Segment Start: Recorded data

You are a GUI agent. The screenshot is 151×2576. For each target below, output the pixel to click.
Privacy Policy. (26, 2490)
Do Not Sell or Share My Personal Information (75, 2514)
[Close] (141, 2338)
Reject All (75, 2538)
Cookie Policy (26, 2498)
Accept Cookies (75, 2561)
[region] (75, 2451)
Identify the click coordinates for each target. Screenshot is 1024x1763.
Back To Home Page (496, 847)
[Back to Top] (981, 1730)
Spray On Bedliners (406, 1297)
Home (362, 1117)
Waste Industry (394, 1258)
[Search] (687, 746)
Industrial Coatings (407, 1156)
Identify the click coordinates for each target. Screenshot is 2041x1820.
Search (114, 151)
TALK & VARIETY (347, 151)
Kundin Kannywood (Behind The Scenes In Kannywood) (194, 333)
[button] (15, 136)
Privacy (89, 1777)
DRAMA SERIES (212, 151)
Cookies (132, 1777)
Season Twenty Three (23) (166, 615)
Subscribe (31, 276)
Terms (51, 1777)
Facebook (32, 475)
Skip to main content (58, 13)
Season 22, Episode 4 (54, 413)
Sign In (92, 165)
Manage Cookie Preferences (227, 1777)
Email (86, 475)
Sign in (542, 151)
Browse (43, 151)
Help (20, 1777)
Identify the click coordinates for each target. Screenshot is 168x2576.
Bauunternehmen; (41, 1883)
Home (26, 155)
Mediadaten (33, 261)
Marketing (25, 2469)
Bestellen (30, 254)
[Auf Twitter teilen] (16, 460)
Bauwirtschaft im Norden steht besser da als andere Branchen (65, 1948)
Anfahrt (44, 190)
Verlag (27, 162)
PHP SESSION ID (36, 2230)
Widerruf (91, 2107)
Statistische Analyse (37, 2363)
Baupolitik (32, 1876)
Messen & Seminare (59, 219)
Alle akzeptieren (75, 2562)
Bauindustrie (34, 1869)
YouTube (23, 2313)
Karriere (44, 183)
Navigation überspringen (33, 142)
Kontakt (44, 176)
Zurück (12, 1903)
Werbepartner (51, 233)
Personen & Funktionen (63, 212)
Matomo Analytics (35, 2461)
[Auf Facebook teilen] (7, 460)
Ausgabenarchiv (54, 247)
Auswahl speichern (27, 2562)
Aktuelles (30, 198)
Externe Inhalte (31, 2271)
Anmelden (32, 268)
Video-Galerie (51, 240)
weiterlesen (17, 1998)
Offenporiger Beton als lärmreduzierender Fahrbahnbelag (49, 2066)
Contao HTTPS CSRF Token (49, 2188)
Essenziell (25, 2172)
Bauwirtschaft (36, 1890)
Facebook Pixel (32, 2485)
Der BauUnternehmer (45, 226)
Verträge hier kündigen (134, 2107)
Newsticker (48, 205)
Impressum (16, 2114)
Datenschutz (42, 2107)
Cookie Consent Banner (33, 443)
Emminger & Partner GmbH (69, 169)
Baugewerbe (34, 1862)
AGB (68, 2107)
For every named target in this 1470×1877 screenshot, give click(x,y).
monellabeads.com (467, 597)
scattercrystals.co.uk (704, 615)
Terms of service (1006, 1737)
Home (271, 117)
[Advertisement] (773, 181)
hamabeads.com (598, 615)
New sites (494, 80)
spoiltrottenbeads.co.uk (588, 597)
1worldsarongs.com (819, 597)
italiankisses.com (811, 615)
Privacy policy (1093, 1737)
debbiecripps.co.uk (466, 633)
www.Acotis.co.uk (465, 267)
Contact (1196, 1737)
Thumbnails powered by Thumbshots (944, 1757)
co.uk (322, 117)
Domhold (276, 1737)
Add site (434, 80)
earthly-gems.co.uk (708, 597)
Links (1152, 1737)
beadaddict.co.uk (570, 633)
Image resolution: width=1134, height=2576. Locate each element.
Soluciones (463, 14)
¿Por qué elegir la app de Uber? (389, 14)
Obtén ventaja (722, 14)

Segment End: Recorded data

Exercise: Nothing should appear in the answer except the lines above from the line with "Video-Galerie (51, 240)" through the line with "co.uk (322, 117)", both included, written out exactly.

Final answer:
Video-Galerie (51, 240)
weiterlesen (17, 1998)
Offenporiger Beton als lärmreduzierender Fahrbahnbelag (49, 2066)
Contao HTTPS CSRF Token (49, 2188)
Essenziell (25, 2172)
Bauwirtschaft (36, 1890)
Facebook Pixel (32, 2485)
Der BauUnternehmer (45, 226)
Verträge hier kündigen (134, 2107)
Newsticker (48, 205)
Impressum (16, 2114)
Datenschutz (42, 2107)
Cookie Consent Banner (33, 443)
Emminger & Partner GmbH (69, 169)
Baugewerbe (34, 1862)
AGB (68, 2107)
For every named target in this 1470×1877 screenshot, give click(x,y).
monellabeads.com (467, 597)
scattercrystals.co.uk (704, 615)
Terms of service (1006, 1737)
Home (271, 117)
[Advertisement] (773, 181)
hamabeads.com (598, 615)
New sites (494, 80)
spoiltrottenbeads.co.uk (588, 597)
1worldsarongs.com (819, 597)
italiankisses.com (811, 615)
Privacy policy (1093, 1737)
debbiecripps.co.uk (466, 633)
www.Acotis.co.uk (465, 267)
Contact (1196, 1737)
Thumbnails powered by Thumbshots (944, 1757)
co.uk (322, 117)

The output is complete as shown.